Media

Business Maverick, Media

Sponsored tweets: is Huffpost for real?

Sponsored tweets: is Huffpost for real?

Would you pay for the privilege of tweeting about your company’s products? Would you pay for a post in the comment section? The chief revenue officer of Huffington Post thinks you might.

Either it’s getting desperate, or weird, or desperately weird, or we don’t understand what’s going on. The Huffington Post, according to the Wall Street Journal, is “selling advertising space to marketers who weigh in on articles via comments and tweets.” The sentence needs to be re-read a couple of times, and even then it isn’t entirely clear what’s up. Like, does posting a whack of comments to the Huffington Post website get an advertiser first dibs on a banner ad? Does a marketer who dedicates his days to re-tweeting Huffpost articles get a freebie after, say, a thousand tweets?

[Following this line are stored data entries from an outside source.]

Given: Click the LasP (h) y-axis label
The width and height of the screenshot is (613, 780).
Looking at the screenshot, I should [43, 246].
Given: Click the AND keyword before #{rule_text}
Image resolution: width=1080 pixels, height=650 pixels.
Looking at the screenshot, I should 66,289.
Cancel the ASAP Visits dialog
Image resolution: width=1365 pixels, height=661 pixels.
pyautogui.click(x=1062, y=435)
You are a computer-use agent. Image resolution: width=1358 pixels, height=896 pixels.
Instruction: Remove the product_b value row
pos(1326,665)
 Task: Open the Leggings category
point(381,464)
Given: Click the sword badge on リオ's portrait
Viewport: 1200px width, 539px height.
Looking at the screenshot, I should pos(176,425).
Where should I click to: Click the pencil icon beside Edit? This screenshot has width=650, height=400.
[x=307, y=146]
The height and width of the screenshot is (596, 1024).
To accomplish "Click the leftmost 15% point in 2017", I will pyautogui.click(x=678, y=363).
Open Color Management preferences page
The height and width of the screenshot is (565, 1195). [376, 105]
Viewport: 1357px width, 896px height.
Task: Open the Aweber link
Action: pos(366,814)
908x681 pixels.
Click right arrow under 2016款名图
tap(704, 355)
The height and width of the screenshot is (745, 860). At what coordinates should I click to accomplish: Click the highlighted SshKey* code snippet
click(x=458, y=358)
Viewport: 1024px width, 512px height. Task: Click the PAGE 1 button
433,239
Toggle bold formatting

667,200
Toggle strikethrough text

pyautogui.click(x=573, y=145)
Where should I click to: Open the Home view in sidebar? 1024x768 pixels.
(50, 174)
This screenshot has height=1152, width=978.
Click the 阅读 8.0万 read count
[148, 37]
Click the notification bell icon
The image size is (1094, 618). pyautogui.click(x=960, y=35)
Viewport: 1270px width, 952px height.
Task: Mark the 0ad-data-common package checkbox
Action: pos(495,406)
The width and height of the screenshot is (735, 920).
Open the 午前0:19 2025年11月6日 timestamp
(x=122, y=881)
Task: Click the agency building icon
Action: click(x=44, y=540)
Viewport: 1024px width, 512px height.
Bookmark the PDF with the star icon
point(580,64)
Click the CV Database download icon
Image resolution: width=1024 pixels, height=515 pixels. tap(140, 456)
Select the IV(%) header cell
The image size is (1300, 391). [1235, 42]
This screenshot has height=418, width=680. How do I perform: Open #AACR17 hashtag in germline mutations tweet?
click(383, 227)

Unfortunately, if we’re getting this at all, it’s a bit more distressing than that. There’s a clue in the second paragraph of the WSJ piece. “[Huffington Post] have said that no advertisers have signed on yet and that it would help them figure out how to best inject their messages into relevant parts of the site.”

Yup, it’s an “injection”. Of comments and tweets. Paid for by advertisers. In amongst all the free comments and tweets.

The reason Huffpost is doing it seems simple enough. President and chief revenue officer Greg Coleman, a former Yahoo and AOL executive who was brought in last year, has promised to finally make some serious profits out of the site’s prodigious stats (in September last year, according to Nielsen Media Matrix, Huffpost overtook Washingtonpost.com, raking in just under 9.5-million unique visitors).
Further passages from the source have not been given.